French films

L’Armée du crime (2009) - film review

  Robert Guédiguian Drama / History / Warstars 5
L'Armee du crime poster
Summary
In Paris during the Nazi occupation, a labourer named Missak Manouchian leads a group of young Jewish immigrants, of various nationalities: Spanish, Rumanian, Hungarian, Polish, Italian and Armenian.  They are united in a single cause, to oppose the Nazis and liberate France, and they are prepared to lay down their lives to achieve this end.  The French police, working for the Nazis, redouble their efforts against this band of resistance fighters.  In February 1944, twenty-two men and one woman are condemned to death.  Their arrest and execution will be used as a propaganda coup, but France will not forget their sacrifice...
Review
L'Armee du crime photo
When you stop to consider the number of films that have been made about the Occupation and the Holocaust in recent years, you begin to wonder whether there will come a point when audiences will become inured, if not totally desensitised to the atrocities committed by Nazi Germany.  Robert Guédiguian’s latest film, an epic WWII drama depicting the exploits of a resistance group composed mainly of young immigrants, proves the contrary.  Watch this film and you will easily convince yourself that there is no risk of mankind ever becoming blasé about the evil that Hitler and his henchmen inflicted on human civilisation barely two generations ago.
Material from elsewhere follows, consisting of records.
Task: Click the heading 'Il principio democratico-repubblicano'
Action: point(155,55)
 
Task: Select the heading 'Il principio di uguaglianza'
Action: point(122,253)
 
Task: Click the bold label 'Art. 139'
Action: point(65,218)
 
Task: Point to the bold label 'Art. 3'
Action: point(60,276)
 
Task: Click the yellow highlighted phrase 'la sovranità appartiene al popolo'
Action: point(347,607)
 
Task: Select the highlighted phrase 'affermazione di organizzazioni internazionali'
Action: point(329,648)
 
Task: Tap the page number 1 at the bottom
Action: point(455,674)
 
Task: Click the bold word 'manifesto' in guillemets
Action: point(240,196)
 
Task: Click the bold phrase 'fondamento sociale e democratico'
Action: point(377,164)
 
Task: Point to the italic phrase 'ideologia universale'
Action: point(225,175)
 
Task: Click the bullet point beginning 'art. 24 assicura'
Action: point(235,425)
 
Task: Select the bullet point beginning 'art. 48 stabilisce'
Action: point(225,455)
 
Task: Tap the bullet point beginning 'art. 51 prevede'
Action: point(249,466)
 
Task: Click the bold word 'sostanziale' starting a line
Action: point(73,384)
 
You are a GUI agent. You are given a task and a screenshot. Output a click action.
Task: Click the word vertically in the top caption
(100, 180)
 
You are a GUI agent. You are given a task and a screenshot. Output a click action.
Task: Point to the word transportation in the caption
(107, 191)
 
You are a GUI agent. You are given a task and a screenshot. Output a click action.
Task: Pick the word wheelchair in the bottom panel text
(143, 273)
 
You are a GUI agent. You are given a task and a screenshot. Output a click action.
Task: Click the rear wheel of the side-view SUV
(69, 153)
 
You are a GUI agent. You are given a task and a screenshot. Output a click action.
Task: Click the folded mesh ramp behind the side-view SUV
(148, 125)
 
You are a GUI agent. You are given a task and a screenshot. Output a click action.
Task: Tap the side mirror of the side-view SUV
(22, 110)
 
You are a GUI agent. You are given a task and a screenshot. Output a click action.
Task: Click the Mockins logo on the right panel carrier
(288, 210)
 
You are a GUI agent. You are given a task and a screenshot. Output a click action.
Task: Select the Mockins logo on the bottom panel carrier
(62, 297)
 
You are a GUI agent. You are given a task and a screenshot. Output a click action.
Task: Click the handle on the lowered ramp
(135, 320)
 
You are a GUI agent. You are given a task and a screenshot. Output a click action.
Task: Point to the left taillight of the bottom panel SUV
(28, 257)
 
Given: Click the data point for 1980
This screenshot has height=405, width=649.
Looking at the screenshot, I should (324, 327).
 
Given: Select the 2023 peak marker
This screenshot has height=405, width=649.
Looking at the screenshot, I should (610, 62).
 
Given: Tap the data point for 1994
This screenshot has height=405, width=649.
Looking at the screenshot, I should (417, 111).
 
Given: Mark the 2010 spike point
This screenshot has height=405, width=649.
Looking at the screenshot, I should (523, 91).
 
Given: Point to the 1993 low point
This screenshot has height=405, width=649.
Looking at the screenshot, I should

A big budget period drama is not the kind of film one would naturally associate with Robert Guédiguian.  This is a director who is considered the archetypal French auteur, renowned for his distinctive low-key comedy-dramas, such as Marius et Jeannette (1997), films that usually revolve around working class people coping with the vicissitudes of love and life in and around his native Marseilles.  Yet even within the area for which he is well-known, Guédiguian’s films show a remarkable diversity, both in style and subject, and so perhaps we should not be so surprised that he should direct a film which, at first sight, appears to so atypical.  L’Armée du crime may be painted on a much larger canvas than we might expect of Guédiguian, it may be set in a past époque somewhat removed from his own experiences, yet it has the essential qualities that best define this director’s cinema, particularly an engagement with leftwing politics and a deep-seated compassion for ordinary people who are confronted with extraordinary challenges.

Robert Guédiguian has made so many great films, films which differ in so many ways, that it is hard to compare their relative merits.  However, L’Armée du crime must surely rate as one of his greatest achievements.  Guédiguian’s assured direction is complemented by some impressive design and exceptional performances to make this one of the most compelling and harrowing of wartime dramas.  Nothing can prepare you for the full visceral impact of the last thirty minutes of the film, in which the worst and best that humanity can produce are presented to us in an understated but highly effective denouement and postscript. 

If Robert Guédiguian’s aim was to provide a lasting testament to the courage of the Manouchian group (whose members included boys as young as 15), then he can only have succeeded.  This is surely his most exquisitely crafted and humane drama to date, a film that will haunt you long after you have seen it.  No, the atrocities perpetrated by the Nazis will never cease to shock us, just as the bravery of those who fought against such evil will always move and inspire us.  L’Armée du crime is a powerful statement of a simple and universal truth: there are some causes for which you have no choice but to fight, regardless of the consequences.

© James Travers 2010


L’Armée du crime tells the story of a group of resistance fighters in Paris in the second world war, called the Manouchian group, after the name of one of the leaders.  At an early screening in Marseille, Robert Guediguian, the director, stated that this group, composed of young people of all nationalities and backgrounds, could still be an inspiration to us in 2009.

I found the film repetitive and sometimes boring.   However, there were some moments that were illuminating.   For instance, when Manouchian successfully kills a group of German soldiers with a hand grenade then, having fled the scene, returns to see the extent of the damage, the human cost of war.  We need to see more images of war like this.

The short scene showing the raids in which thousands of Jewish people were transported in Paris city buses to the Vélodrome d’Hiver, guarded only by armed French policemen, is well overdue.   I have always been surprised that this part of the Holocaust and the collaboration of some French authorities has been so little explored.  I did not appreciate the depiction of women;  two of the leading actresses sashayed around as though on a catwalk and gave little idea of the fear and anxiety that these characters endured.

Recommend it?  Yes, of course.   We still need the opportunity to honour brave people and to ask ourselves questions about our own attitudes to society in times of crisis.  Seventy years later, my French family is still affected by these events; I am proud of my father, uncle and grandparents and the struggle they lived through in fighting Nazi-ism.